Holster: At least a threat Level II, from a reputable manufacturer (e.g. Bianchi, Safariland), must be a belt holster with a low, mid or high ride. Drop legs not permitted w/o approval.

sixtus
11-05-2009, 12:45 PM
It depends on the company he's trying to go with. As far as the gun card is concerned, you put down which caliber you want (there's only certain calibers not allowed, like .50 AE). The company might not like the look of a revolver because they want to look "professional" like my company did, and thus require automatics.

He better be ready to wait though, because the background check takes about two months these days to get finished, maybe a little faster.

cal_gunner
11-05-2009, 7:30 PM
Also keep in mind that it takes 4-6 months to get the permit from BSIS.
they even state this on their website.

http://www.bsis.ca.gov/customer_service/faqs/firearms_permit.shtml
" It takes approximately four to six months to complete the process of issuing a permit.
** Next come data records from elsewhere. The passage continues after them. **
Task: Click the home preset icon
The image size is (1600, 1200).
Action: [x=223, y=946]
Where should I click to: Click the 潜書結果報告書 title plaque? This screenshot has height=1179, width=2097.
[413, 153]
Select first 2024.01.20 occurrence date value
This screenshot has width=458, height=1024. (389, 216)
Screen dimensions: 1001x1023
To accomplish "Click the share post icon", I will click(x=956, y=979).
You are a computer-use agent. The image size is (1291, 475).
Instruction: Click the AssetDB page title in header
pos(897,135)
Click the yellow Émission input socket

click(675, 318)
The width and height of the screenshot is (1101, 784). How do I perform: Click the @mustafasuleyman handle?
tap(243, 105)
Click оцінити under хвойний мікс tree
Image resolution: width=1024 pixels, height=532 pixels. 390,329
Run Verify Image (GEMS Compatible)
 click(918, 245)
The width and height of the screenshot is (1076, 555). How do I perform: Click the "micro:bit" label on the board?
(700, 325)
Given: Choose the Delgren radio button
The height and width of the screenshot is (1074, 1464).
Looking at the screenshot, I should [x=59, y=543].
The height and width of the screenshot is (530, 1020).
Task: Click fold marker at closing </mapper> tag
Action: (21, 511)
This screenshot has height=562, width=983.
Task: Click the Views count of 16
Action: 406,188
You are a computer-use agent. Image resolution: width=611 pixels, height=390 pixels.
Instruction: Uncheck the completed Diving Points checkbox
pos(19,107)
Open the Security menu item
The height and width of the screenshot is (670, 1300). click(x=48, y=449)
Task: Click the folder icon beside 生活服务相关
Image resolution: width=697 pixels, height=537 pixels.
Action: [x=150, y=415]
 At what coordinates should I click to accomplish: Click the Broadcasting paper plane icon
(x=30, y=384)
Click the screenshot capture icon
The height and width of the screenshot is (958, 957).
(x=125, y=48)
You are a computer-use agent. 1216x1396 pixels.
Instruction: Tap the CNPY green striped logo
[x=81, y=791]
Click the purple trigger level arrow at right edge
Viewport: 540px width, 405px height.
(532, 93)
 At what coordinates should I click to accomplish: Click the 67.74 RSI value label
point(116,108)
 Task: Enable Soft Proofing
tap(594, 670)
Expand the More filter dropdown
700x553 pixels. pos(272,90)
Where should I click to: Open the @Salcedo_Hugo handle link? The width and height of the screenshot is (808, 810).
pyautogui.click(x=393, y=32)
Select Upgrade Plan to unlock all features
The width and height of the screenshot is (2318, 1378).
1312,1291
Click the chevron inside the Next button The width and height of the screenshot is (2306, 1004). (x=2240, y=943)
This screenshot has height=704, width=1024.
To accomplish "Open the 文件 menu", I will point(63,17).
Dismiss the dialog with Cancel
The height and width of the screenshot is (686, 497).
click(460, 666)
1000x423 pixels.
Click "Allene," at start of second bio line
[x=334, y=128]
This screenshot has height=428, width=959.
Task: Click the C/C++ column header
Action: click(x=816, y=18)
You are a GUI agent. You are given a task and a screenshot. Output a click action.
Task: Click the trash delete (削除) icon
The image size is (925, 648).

It is recommended that you wait at least four months before calling to check on the status of your Firearms Permit."

sytfu_RR
11-06-2009, 10:17 AM
If that revolver is nice I wouldn't use it for duty work, my Semi has marks and nicks from being holstered. I'm using a Safari Land level 3 RLS holster and the slide shows some wear from the firearm moving up in down inside the holster, the handle also has marks from hitting things ( as the handle sticks out the holster ). Aside from that speed reloads using the pouches that hold revolvers don't seem to be too efficient.

nick007g
11-06-2009, 11:43 AM
The company should provide the firearm and training, their insurance company usually requires it.